> [What you have to do]: Each line of the listing that contains "price" should be found and copied.

> [Records for this exercise]:
----------

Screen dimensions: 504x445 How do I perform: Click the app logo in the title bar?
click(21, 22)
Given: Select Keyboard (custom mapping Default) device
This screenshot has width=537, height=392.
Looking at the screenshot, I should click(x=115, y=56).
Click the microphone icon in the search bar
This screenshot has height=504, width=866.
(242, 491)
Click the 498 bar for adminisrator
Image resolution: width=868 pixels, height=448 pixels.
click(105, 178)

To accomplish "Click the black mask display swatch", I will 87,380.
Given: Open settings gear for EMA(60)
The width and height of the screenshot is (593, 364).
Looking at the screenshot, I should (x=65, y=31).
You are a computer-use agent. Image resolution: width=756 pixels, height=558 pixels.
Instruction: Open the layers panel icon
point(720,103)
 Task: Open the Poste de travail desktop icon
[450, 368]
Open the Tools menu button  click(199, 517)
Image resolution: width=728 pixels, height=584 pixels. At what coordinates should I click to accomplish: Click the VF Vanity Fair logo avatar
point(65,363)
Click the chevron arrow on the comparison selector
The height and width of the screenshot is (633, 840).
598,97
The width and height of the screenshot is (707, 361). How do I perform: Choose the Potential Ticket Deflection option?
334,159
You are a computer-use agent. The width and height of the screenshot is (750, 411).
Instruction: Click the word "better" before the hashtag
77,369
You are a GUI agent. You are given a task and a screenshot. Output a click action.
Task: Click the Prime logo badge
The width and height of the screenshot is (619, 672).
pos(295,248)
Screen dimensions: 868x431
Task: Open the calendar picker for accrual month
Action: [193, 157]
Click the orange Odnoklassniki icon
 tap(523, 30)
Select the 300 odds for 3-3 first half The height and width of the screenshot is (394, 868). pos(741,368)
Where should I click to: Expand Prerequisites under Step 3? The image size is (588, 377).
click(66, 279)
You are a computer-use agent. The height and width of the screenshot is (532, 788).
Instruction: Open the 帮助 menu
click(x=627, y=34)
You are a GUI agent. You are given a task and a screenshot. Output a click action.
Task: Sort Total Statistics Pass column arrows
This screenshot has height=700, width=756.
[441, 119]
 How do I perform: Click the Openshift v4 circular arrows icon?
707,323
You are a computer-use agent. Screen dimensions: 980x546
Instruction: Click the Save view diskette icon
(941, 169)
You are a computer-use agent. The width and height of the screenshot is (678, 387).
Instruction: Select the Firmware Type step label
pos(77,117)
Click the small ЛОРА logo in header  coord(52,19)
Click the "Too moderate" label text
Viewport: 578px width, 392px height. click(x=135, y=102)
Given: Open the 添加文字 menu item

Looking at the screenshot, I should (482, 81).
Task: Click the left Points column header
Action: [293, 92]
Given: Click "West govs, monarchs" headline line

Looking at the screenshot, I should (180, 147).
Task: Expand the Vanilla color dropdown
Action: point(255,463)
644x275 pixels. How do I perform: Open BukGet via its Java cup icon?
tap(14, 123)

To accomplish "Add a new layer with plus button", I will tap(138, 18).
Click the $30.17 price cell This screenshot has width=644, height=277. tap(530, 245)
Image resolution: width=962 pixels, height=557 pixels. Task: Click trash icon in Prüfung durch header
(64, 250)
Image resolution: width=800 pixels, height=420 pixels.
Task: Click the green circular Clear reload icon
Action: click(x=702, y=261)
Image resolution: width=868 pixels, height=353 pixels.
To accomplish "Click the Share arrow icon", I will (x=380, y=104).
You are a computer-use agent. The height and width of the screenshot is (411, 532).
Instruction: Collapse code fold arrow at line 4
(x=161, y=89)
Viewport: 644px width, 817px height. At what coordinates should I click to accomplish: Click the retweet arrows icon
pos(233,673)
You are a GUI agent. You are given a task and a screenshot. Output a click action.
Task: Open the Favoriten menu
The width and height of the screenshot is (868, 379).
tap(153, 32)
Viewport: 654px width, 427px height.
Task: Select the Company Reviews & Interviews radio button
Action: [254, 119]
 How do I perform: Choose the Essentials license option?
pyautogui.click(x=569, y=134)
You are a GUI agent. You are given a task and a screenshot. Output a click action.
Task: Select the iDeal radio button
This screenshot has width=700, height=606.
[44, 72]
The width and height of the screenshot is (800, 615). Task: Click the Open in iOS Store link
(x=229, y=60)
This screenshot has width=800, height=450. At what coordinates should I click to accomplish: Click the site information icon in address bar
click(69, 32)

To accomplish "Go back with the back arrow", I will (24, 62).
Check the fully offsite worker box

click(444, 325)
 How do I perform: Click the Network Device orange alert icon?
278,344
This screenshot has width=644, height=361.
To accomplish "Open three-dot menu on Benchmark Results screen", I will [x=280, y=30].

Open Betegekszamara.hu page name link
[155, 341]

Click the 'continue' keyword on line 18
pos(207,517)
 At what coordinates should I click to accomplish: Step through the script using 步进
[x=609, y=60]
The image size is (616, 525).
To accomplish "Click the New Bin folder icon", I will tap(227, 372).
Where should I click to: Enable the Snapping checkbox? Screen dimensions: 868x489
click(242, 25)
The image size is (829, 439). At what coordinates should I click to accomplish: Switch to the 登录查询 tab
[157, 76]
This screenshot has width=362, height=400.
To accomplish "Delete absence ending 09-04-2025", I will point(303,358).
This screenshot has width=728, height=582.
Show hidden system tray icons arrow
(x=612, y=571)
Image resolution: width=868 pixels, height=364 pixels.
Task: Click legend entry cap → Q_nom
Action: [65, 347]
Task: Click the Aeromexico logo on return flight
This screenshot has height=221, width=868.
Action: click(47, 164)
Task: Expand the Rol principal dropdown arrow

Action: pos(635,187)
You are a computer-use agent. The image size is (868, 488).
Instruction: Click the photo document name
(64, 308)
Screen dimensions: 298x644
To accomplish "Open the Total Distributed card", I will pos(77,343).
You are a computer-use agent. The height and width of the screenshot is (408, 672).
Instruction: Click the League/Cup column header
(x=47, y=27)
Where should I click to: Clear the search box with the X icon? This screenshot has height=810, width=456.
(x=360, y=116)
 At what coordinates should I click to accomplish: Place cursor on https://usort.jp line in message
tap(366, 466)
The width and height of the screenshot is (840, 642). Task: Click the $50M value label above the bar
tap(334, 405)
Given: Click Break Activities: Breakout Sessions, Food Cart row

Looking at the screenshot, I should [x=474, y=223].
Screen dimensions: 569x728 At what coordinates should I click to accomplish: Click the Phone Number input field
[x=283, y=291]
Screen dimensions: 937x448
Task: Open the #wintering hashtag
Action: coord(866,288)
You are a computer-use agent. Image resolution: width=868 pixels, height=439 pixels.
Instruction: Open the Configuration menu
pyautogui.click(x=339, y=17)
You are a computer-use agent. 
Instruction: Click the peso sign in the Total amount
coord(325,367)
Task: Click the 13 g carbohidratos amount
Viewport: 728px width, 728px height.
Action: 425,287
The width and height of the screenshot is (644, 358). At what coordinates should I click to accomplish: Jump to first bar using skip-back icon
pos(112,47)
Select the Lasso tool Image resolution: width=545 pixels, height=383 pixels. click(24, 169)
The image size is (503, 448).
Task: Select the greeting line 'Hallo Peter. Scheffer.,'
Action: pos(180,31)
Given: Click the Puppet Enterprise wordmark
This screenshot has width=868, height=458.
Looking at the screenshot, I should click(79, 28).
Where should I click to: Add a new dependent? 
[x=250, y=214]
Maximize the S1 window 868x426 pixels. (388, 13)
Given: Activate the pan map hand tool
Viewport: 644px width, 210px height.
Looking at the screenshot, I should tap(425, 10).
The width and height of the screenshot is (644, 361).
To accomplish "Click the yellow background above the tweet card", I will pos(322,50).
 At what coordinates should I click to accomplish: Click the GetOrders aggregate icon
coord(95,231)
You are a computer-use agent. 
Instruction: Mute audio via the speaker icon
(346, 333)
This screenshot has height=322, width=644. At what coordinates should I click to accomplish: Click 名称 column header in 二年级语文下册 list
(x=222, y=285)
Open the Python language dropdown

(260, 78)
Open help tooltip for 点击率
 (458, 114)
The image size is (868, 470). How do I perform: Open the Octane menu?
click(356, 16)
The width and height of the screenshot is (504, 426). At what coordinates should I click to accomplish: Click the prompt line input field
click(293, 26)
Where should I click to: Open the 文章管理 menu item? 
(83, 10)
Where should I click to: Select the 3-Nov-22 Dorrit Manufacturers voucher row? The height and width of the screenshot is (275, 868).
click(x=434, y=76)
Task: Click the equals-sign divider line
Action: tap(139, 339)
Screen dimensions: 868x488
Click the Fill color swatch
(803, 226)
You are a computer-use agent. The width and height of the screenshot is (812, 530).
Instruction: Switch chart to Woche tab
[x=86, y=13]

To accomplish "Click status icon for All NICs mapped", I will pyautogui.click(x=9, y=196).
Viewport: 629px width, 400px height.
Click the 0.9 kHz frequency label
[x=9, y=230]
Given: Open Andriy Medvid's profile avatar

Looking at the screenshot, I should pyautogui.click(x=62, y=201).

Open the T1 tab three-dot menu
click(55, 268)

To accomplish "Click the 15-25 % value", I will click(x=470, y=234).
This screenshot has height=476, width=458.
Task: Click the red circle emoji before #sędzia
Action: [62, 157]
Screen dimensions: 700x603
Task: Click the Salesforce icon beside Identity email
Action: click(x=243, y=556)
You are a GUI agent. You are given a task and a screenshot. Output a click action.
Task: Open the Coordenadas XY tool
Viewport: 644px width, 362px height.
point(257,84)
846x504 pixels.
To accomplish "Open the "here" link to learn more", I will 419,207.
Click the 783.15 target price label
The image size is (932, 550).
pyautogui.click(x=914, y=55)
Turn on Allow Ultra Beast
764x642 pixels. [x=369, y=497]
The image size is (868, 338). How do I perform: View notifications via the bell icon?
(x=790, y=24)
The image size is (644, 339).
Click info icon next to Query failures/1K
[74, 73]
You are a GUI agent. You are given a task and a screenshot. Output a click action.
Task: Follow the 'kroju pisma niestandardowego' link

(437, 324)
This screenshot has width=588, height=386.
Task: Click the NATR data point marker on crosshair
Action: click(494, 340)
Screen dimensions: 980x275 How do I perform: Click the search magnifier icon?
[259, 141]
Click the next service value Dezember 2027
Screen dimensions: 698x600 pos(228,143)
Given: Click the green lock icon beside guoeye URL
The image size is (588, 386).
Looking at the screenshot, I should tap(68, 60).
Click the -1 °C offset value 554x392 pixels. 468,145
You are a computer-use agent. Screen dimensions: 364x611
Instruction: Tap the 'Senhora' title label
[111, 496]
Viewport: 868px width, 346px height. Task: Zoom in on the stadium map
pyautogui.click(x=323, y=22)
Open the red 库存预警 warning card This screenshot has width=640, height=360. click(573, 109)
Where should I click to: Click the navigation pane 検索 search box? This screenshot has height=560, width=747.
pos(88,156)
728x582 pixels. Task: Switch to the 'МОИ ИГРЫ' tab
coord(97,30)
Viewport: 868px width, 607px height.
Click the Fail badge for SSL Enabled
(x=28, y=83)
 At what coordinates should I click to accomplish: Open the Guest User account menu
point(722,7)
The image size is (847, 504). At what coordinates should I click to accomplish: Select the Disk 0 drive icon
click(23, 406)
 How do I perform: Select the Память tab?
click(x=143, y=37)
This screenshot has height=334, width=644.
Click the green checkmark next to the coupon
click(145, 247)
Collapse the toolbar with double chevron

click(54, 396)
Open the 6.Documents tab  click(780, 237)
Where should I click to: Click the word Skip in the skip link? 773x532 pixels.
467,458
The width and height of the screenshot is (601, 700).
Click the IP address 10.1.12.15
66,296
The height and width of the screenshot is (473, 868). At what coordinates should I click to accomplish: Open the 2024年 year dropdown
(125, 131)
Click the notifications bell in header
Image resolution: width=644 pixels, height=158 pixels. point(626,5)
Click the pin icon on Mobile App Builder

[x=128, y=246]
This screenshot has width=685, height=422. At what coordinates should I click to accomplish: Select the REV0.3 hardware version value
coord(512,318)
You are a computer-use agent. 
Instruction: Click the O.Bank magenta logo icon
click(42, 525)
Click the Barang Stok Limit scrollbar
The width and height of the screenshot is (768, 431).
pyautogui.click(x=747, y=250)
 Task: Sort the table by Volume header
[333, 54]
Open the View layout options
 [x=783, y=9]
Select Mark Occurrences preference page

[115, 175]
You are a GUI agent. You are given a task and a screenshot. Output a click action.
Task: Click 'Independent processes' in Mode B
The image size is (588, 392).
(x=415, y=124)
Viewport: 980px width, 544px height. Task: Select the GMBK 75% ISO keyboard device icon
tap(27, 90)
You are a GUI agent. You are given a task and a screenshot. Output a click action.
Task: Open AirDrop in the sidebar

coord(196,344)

----------

> [Solution to this problem]:
Click the $30.17 price cell This screenshot has width=644, height=277. tap(530, 245)
Click the 783.15 target price label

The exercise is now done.